Abstract Background Repaglinide is widely prescribed to reduce postprandial hyperglycemia and elevated glycated hemoglobin (HbA1c) levels associated with type 2 diabetes, and clopidogrel is a thienopyridine antiplatelet agent and widely used in cardiovascular and cerebrovascular diseases. It has been suggested that the concomitant use of repaglinide with clopidogrel may inhibit repaglinide metabolism, because repaglinide is a substrate of cytochrome P450 2C8 (CYP2C8) and the main metabolite of clopidogrel acyl-β-D-glucuronide inhibits CYP2C8 activity. In this study, we retrospectively investigated the effect of clopidogrel with repaglinide on plasma glucose and the risk of hypoglycemia associated with the combination of both drugs. Method Patients were taking clopidogrel (75 mg/day) and started taking glinide (1.5 mg/day repaglinide or 30 mg/day mitiglinide) for the first time from April 2012 to March 2017. We targeted subjects who were hospitalized at the start of glinide and whose preprandial plasma glucose was measured by a nurse. The glucose levels were collected for up to 5 days before and after the glinide start date. Results Average fasting plasma glucose levels (before breakfast) in the repaglinide and clopidogrel group before and after starting repaglinide were 180.1±35.5 and 136.5 ± 44.1 mg/dL, with a mean decrease of 43.6 ± 33.6 mg/dL. In contrast, there was only a moderate decrease of 11.6 ± 30.0 mg/dL in the mitiglinide and clopidogrel group.
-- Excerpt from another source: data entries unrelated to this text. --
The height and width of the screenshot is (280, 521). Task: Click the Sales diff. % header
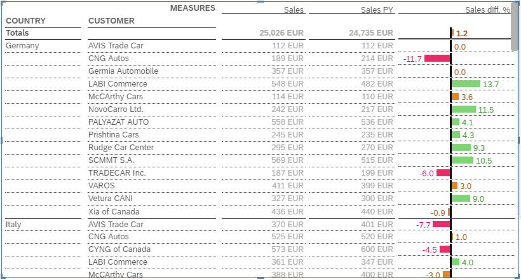[x=487, y=10]
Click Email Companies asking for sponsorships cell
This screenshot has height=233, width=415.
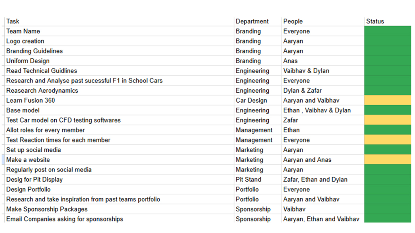120,219
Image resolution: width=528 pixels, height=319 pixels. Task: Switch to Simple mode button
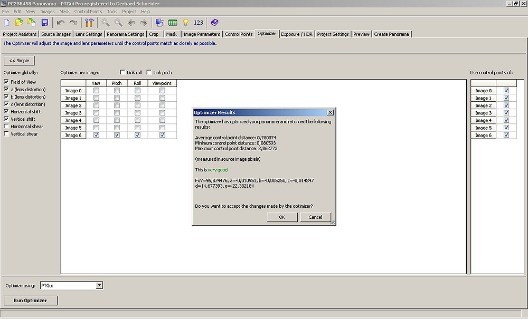point(19,61)
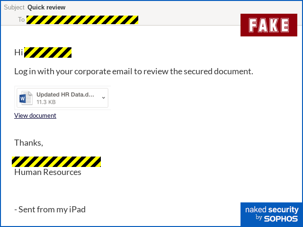Click the attachment card box
Screen dimensions: 303x227
click(x=62, y=98)
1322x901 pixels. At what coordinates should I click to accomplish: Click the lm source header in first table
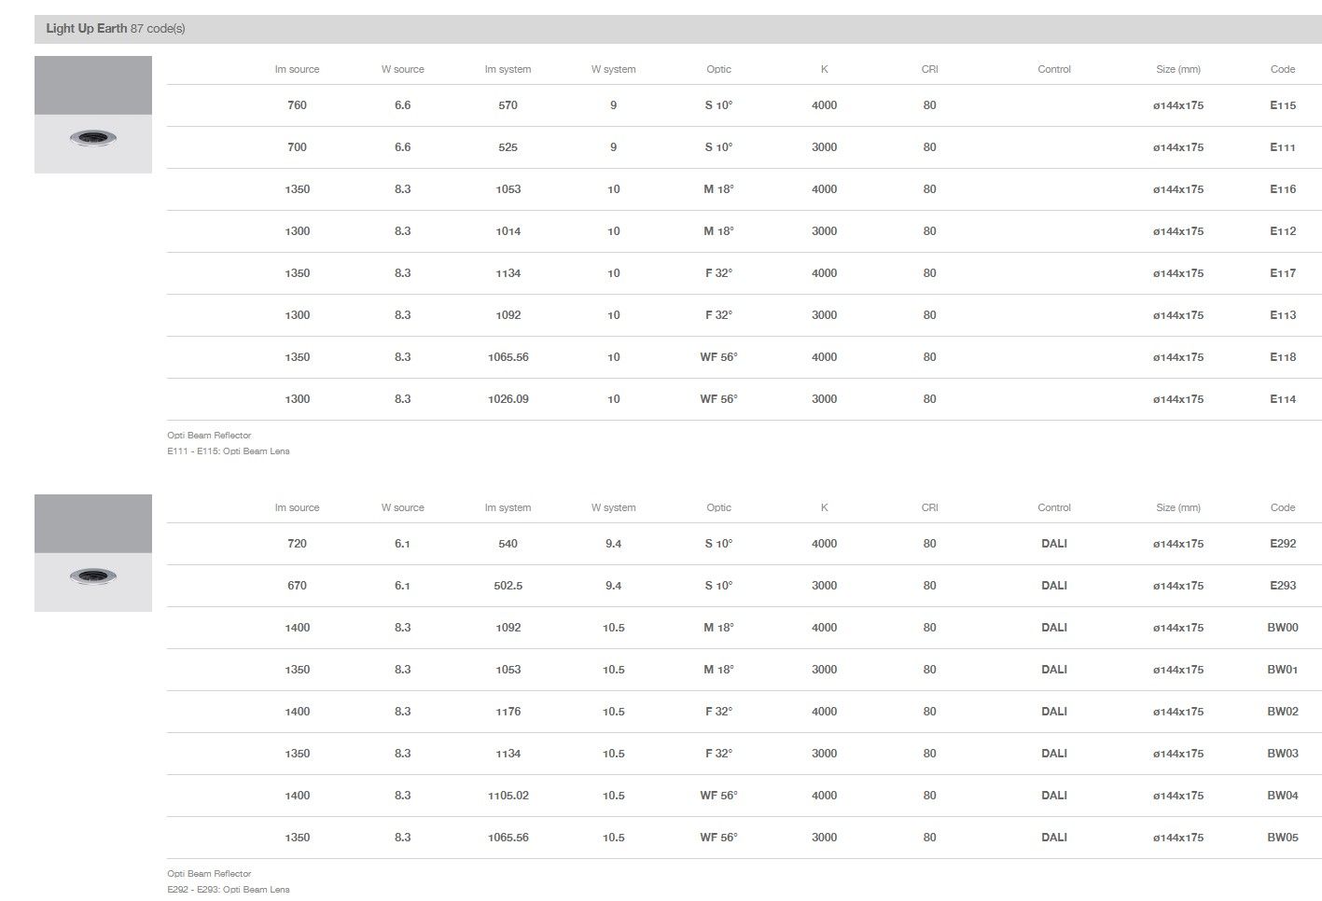pos(297,69)
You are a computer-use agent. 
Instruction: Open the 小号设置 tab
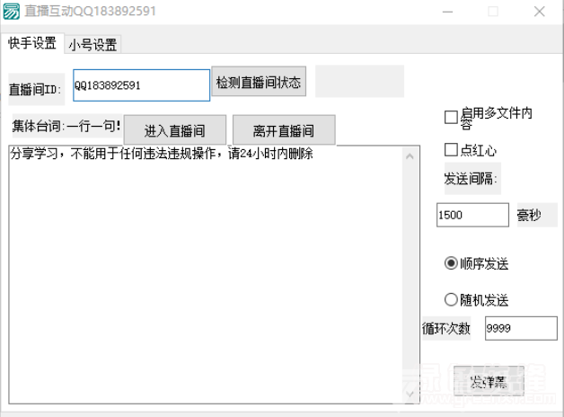pos(93,44)
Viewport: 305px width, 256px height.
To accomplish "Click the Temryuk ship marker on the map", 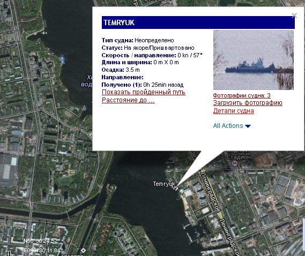I will pyautogui.click(x=175, y=188).
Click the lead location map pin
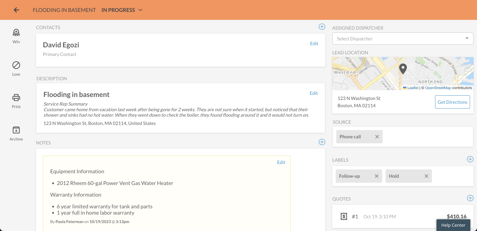The width and height of the screenshot is (477, 231). point(403,69)
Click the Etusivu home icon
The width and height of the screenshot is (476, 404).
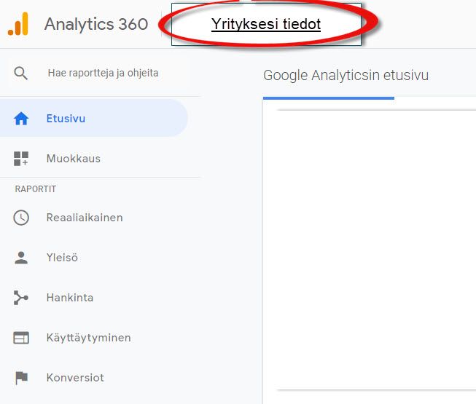coord(21,118)
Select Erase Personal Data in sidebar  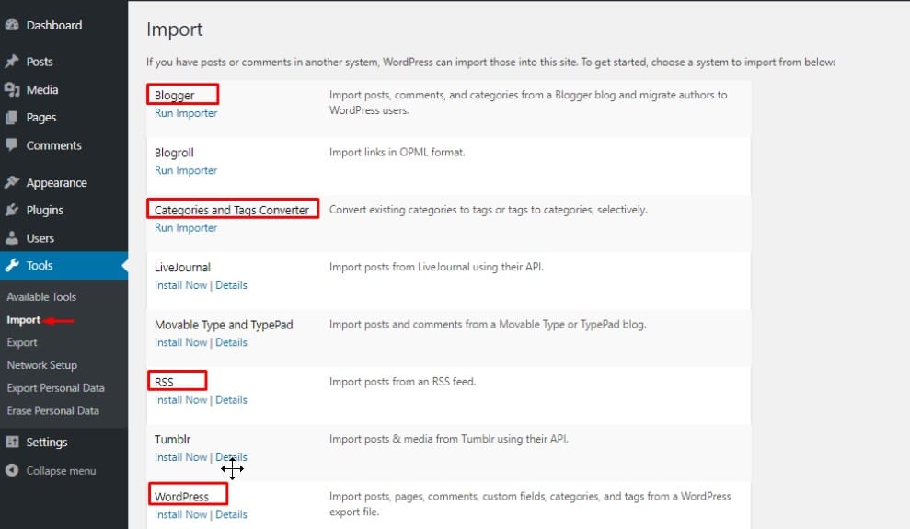click(x=52, y=411)
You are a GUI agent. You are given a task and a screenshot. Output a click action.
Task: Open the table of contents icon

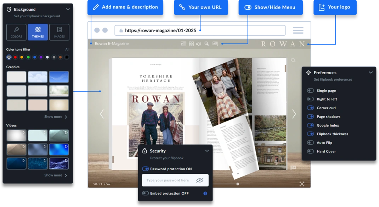click(x=183, y=44)
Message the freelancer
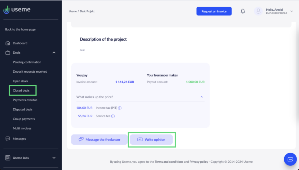 [x=99, y=139]
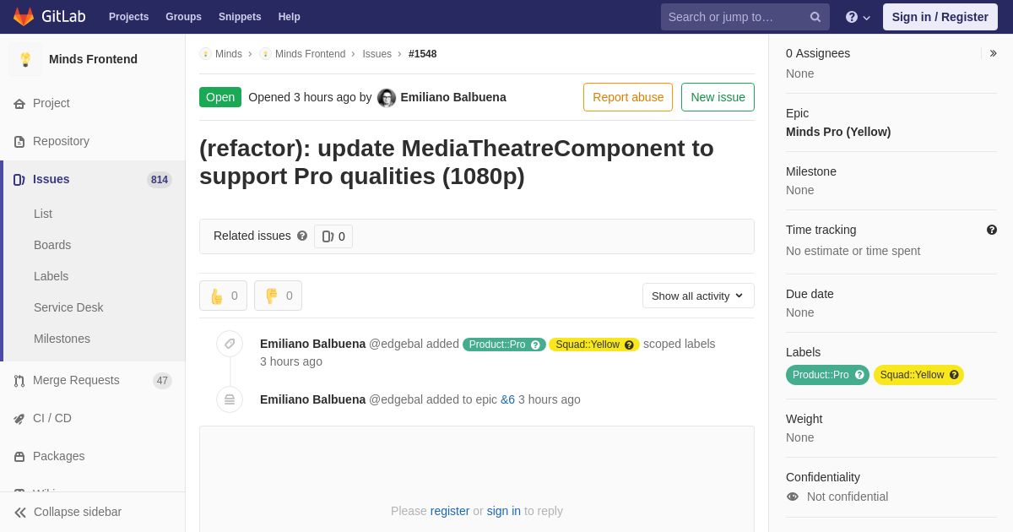The image size is (1013, 532).
Task: Click the New issue button
Action: click(x=718, y=97)
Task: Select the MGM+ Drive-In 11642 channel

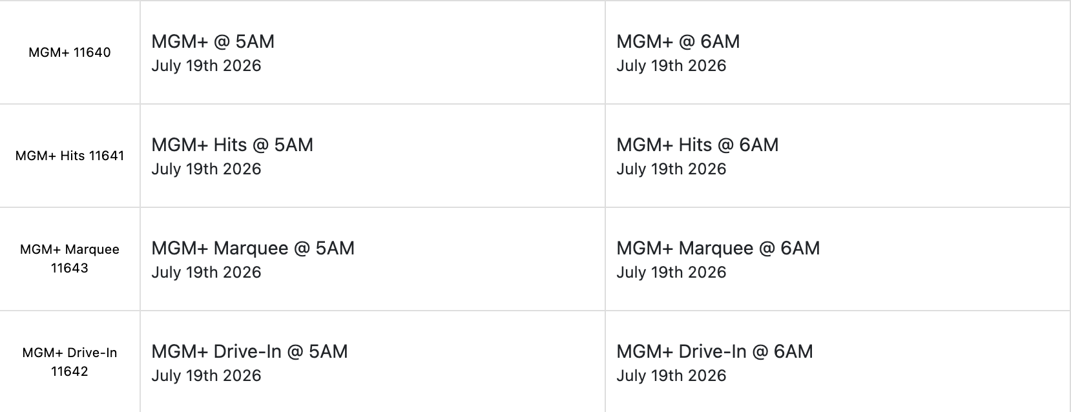Action: pos(70,362)
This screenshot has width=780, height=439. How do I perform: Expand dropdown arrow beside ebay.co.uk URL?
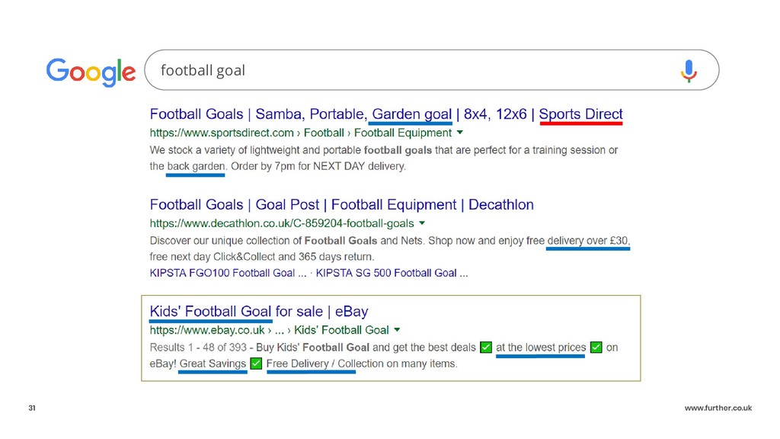[397, 329]
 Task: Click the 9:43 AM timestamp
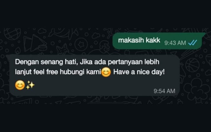tap(175, 43)
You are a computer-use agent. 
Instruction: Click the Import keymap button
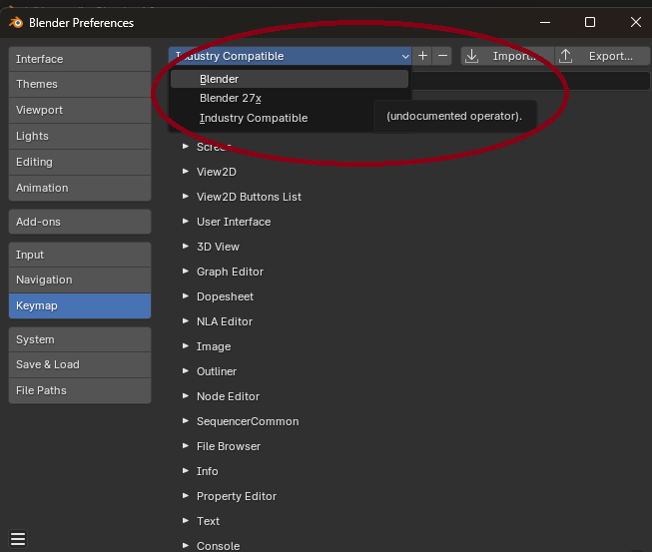506,56
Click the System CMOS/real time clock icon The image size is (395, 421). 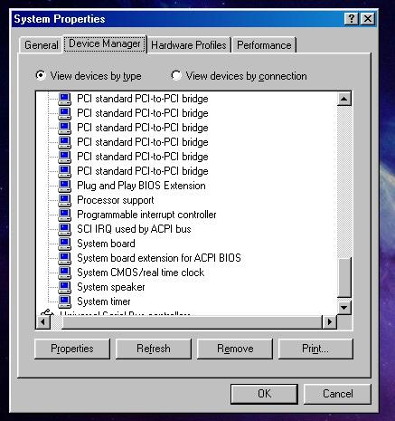tap(64, 273)
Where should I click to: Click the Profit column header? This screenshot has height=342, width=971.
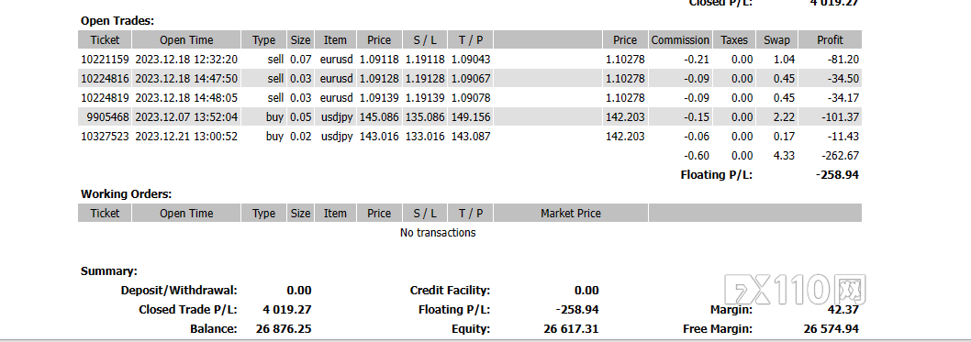830,40
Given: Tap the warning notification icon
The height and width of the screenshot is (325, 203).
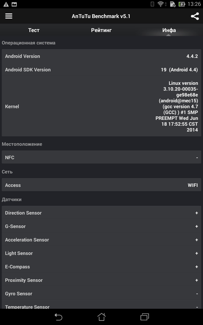Looking at the screenshot, I should pos(6,4).
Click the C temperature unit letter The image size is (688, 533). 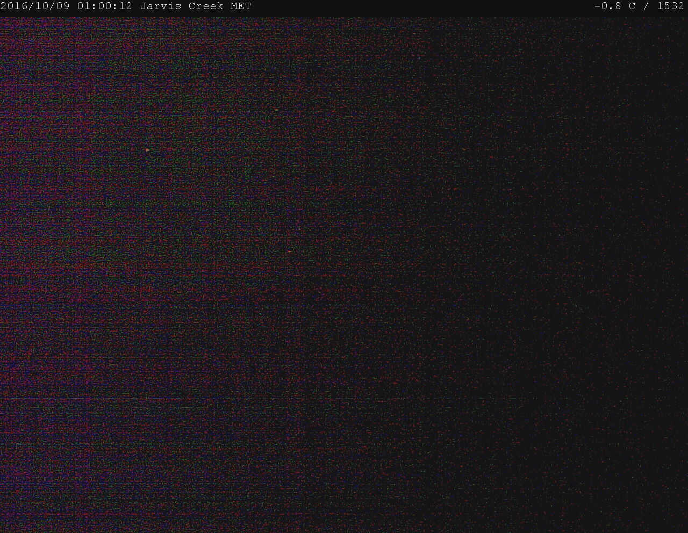tap(632, 6)
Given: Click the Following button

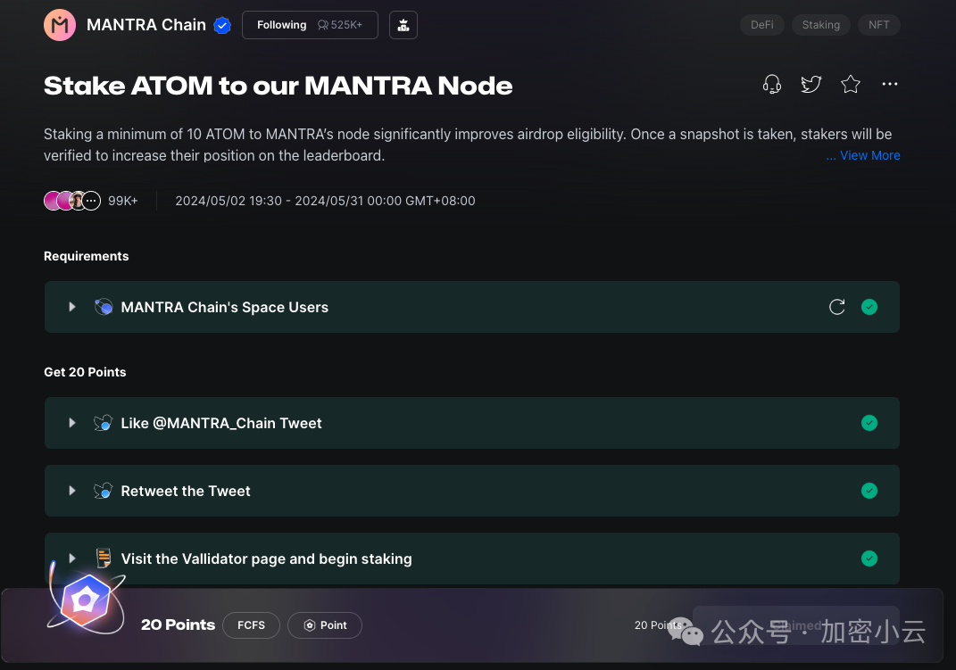Looking at the screenshot, I should [x=310, y=25].
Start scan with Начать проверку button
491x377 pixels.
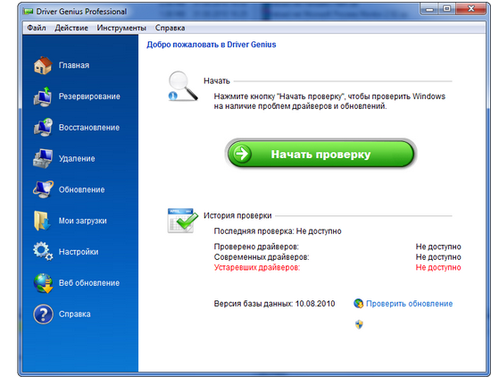click(320, 155)
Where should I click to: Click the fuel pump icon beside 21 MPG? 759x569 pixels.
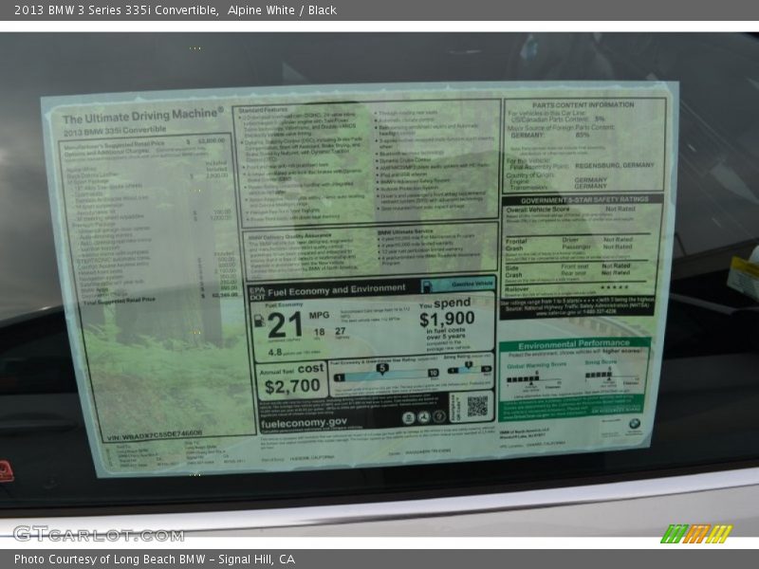click(x=259, y=321)
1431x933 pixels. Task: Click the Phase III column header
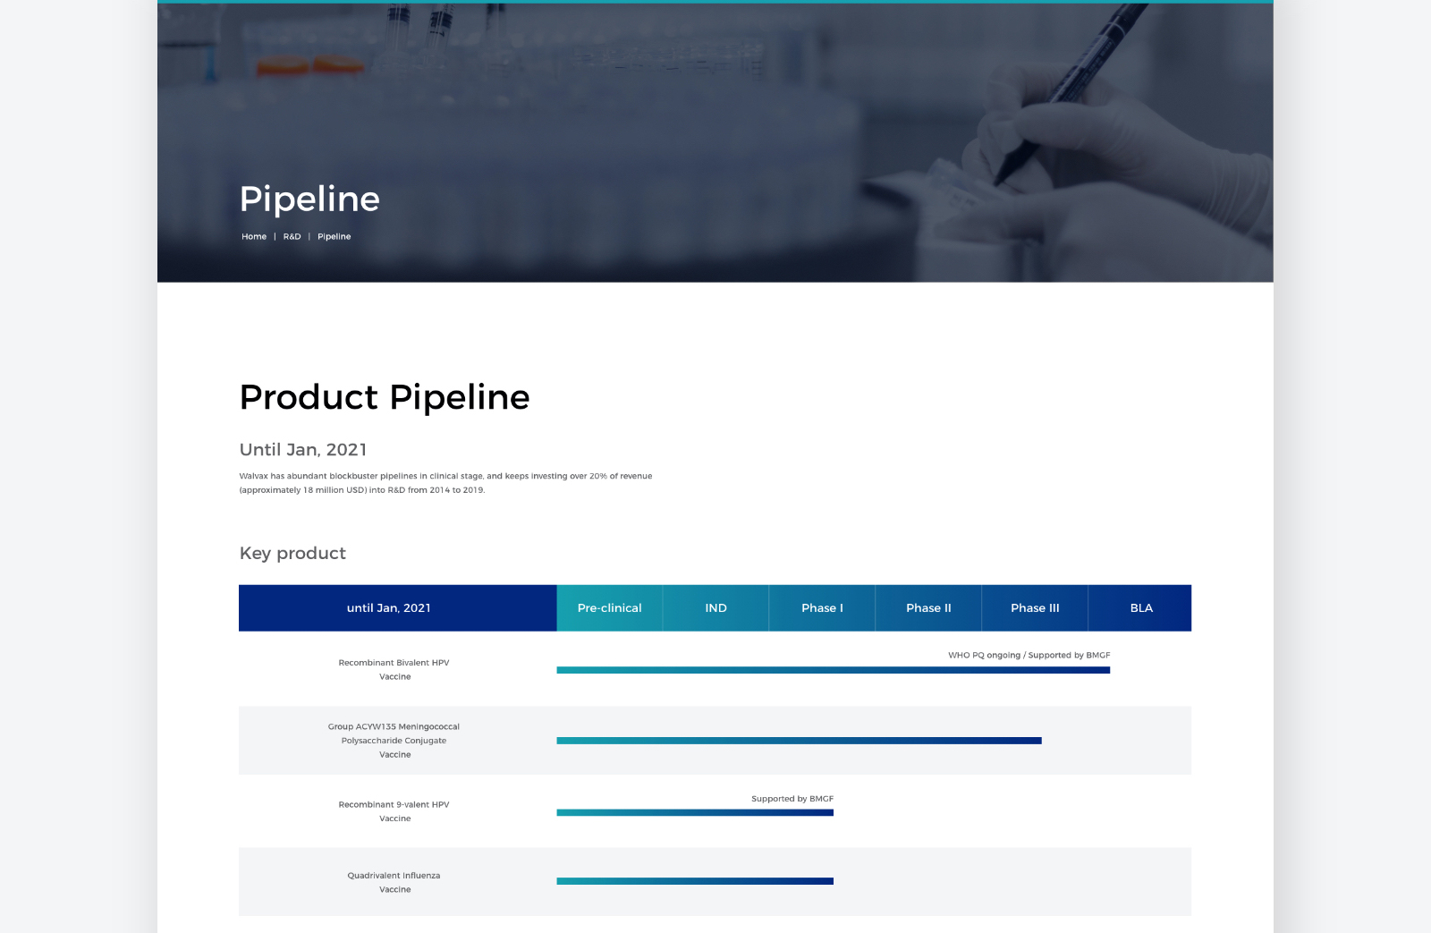1035,608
Minimum plasma glucose levels in the repaglinide and clopidogrel group before and after starting repaglinide were 145.2 ± 42.9 and 93.3 ± 36.3 mg/dL, respectively. Decrease in minimum levels after starting glinide in the repaglinide and clopidogrel group (51.9 ± 47.5 mg/dL) was more significant than those in the mitiglinide and clopidogrel group (only 2.1 ± 29.1 mg/dL), and the repaglinide group (without clopidogrel, 15.5 ± 20.0 mg/dL). Hypoglycemia was observed in 6 of 15 patients in the repaglinide and clopidogrel group, but only 1 of 15 patients in the mitiglinide and clopidogrel group, and no patients in the repaglinide group. Conclusion These findings indicate that minimum plasma glucose levels were significantly decreased in patients taking repaglinide and clopidogrel. Considering the risk of hypoglycemia associated with taking repaglinide and clopidogrel, when a glinide is required in patients taking clopidogrel, mitiglinide may be a better choice.